4. The book’s title was inspired by a T-shirt Cohen’s best friend was wearing when he returned from a trip to Tel Aviv in 1977 (described in chapter ten). Beyond political and geographical boundaries, what does the phrase “Israel Is Real” mean throughout the book, from mysticism to the rise of Jewish ghettos?

5. What role have sacred texts played in shaping the idea of Israel? What gives a book --- or an inscribed scroll --- such power?

6. When Cohen describes the conversion of the self-proclaimed messiah Sabbatai Zevi to Islam in the seventeenth century, he captures an event that led to mass apostasy in Constantinople. What is the price of such assimilation? How was Jewish culture affected by the fact that other populations were not forced (or even encouraged) to convert to Judaism in order to survive?

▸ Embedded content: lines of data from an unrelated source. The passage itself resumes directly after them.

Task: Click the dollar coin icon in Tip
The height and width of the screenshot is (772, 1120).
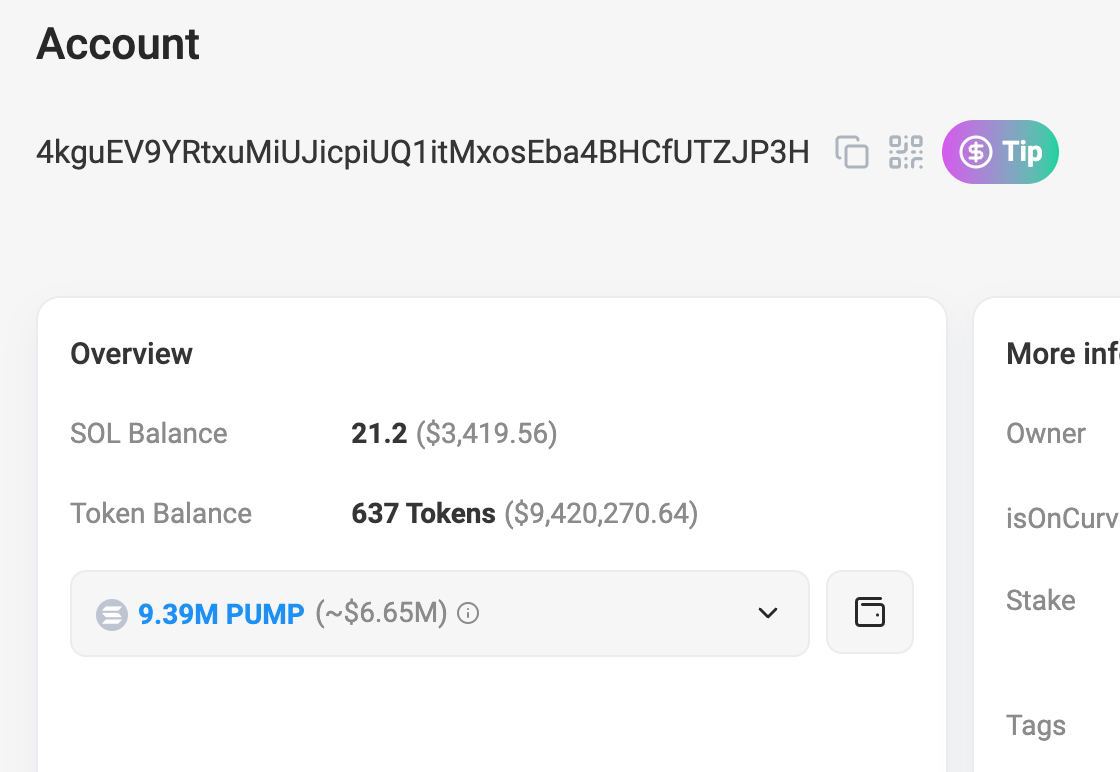Action: (x=975, y=152)
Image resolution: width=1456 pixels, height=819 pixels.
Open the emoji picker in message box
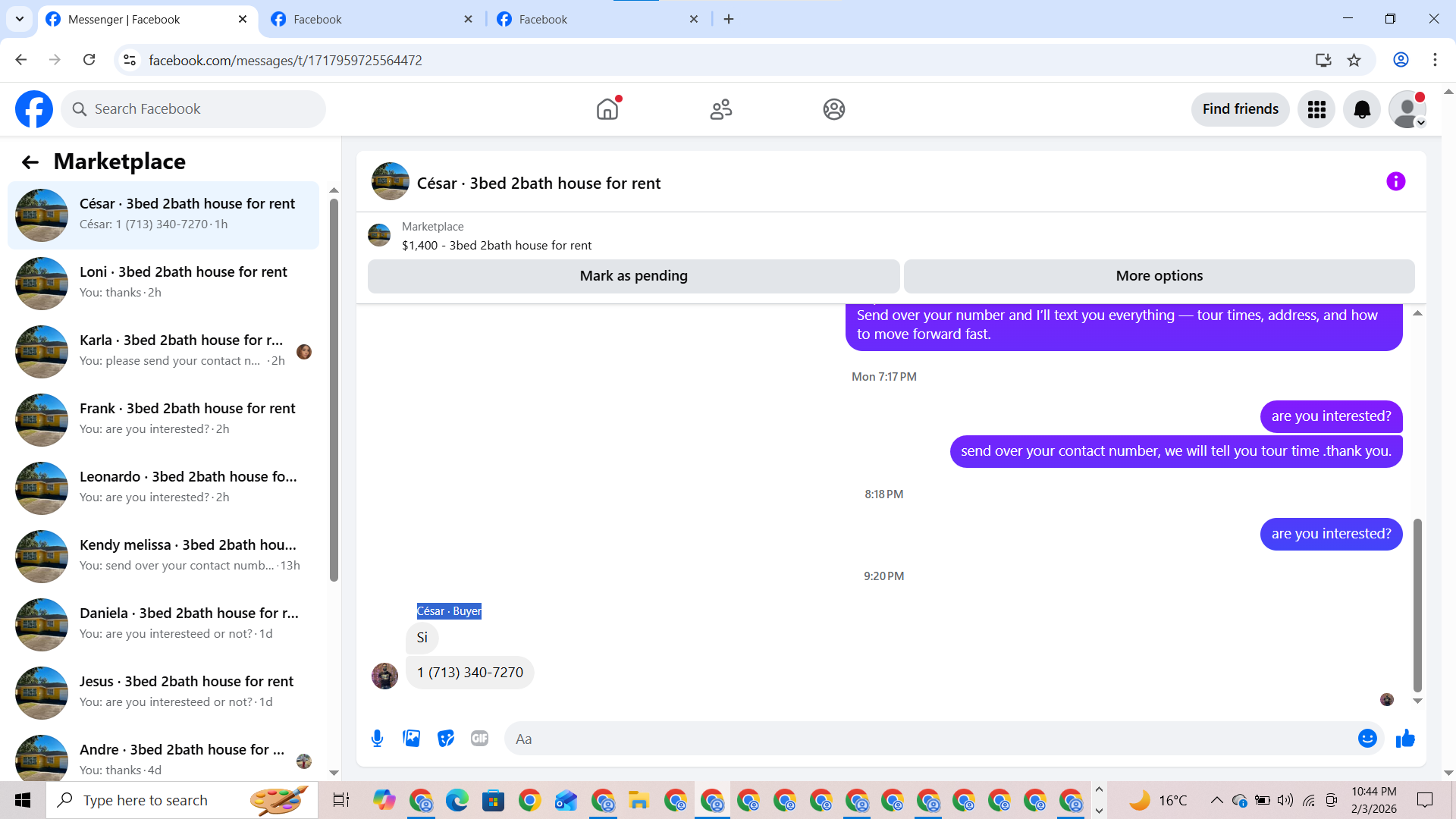(x=1367, y=738)
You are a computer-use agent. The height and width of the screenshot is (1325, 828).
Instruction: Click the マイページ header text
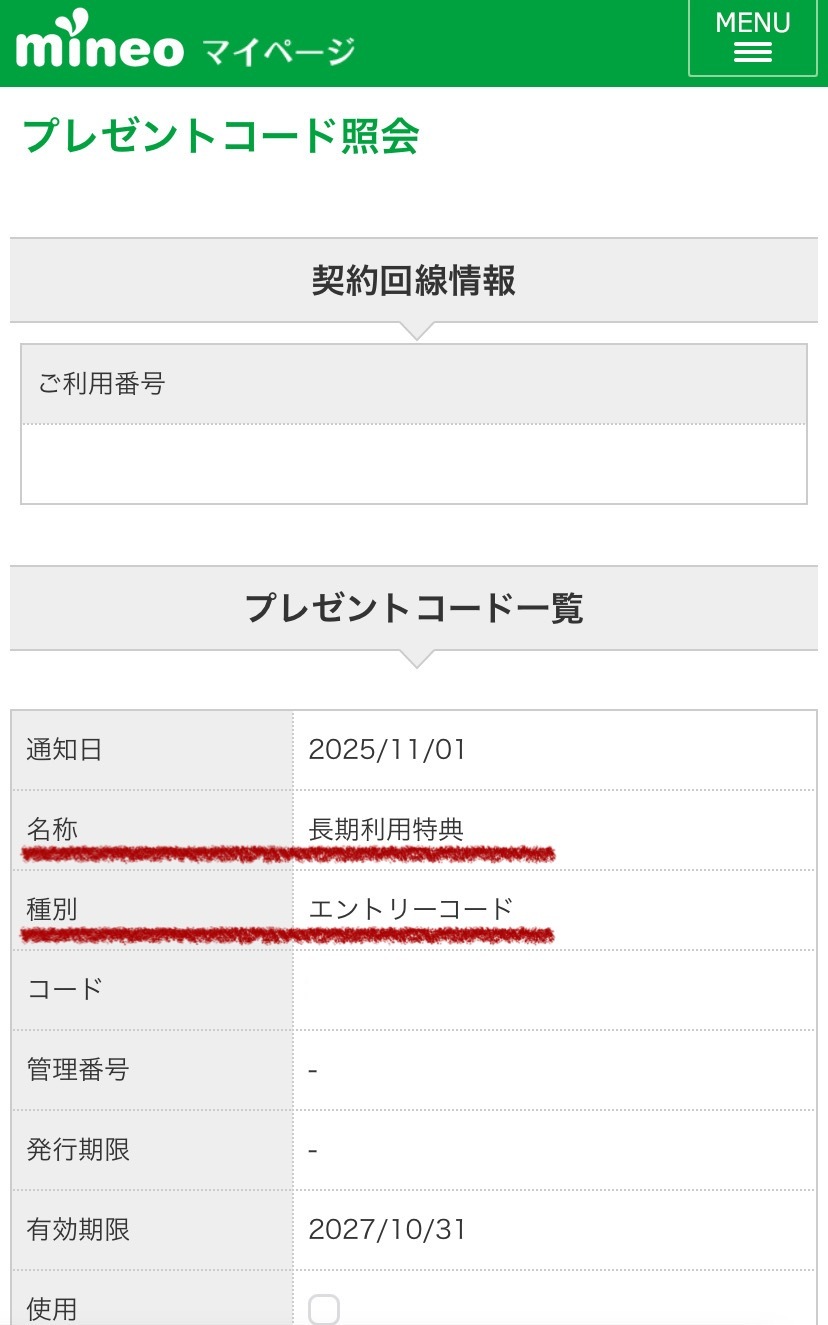coord(278,50)
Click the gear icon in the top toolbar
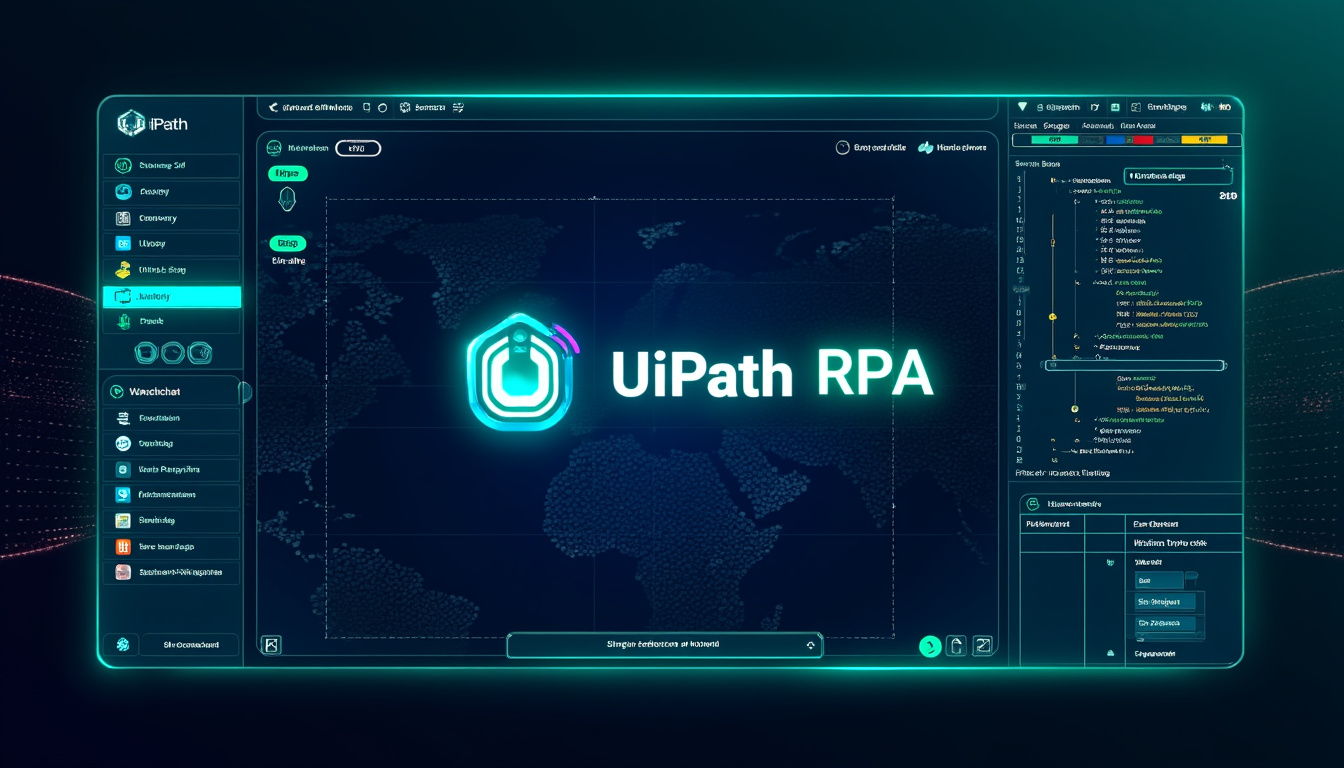Image resolution: width=1344 pixels, height=768 pixels. coord(404,107)
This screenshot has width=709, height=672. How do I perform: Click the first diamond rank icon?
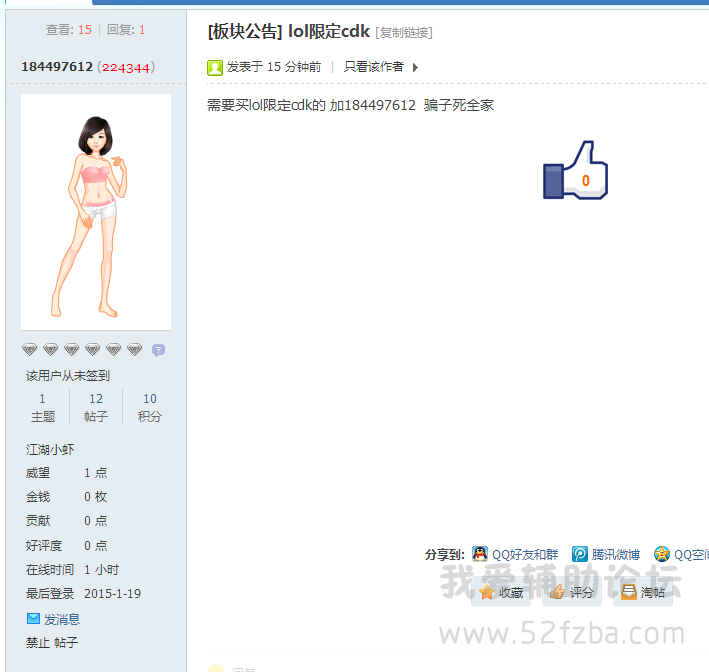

7. Cohen concludes chapter five by stating that the failures of prophecy meant that “if return was ever to be accomplished . . . it would have to wait for secularism, in fact, for engineers and scientists, for Jews who could make their own miracles.” What does this mean for religious Jews? What does it even mean to be a religious Jew in the twenty-first century?

8. A footnote in chapter two presents the analogy of what would happen if America were destroyed and Americans felt compelled to perpetuate the idea of America while in exile. What would that exercise look like for you? What ideals does America stand for? What ideals does Israel stand for?

9. At the end of chapter six, Cohen turns to the story of Jonah to summarize Jewish history in Europe, from the Diaspora and the ghettos to the finality of Hitler’s camps. Discuss the paradox of Jews’ “feeding themselves to the beast” for survival, and returning to history for freedom.

10. What aspects of Jewish identity are represented in the Zionists described by Cohen, from Theodor Herzl to David Ben-Gurion and Moshe Dayan? How would Benjamin Disraeli have fared as Britain’s prime minister if he had served during the fall of the Ottoman Empire? 11. Cohen reiterates the fact that the Holocaust provided the ultimate justification for Israel. In what ways has Israel been, as Cohen puts it, the “happy ending” in a world of anti-Semitism?

12. How did the Six-Day War redefine what it means to support Israel? Is military might the best way to avoid being kept on the margins of society?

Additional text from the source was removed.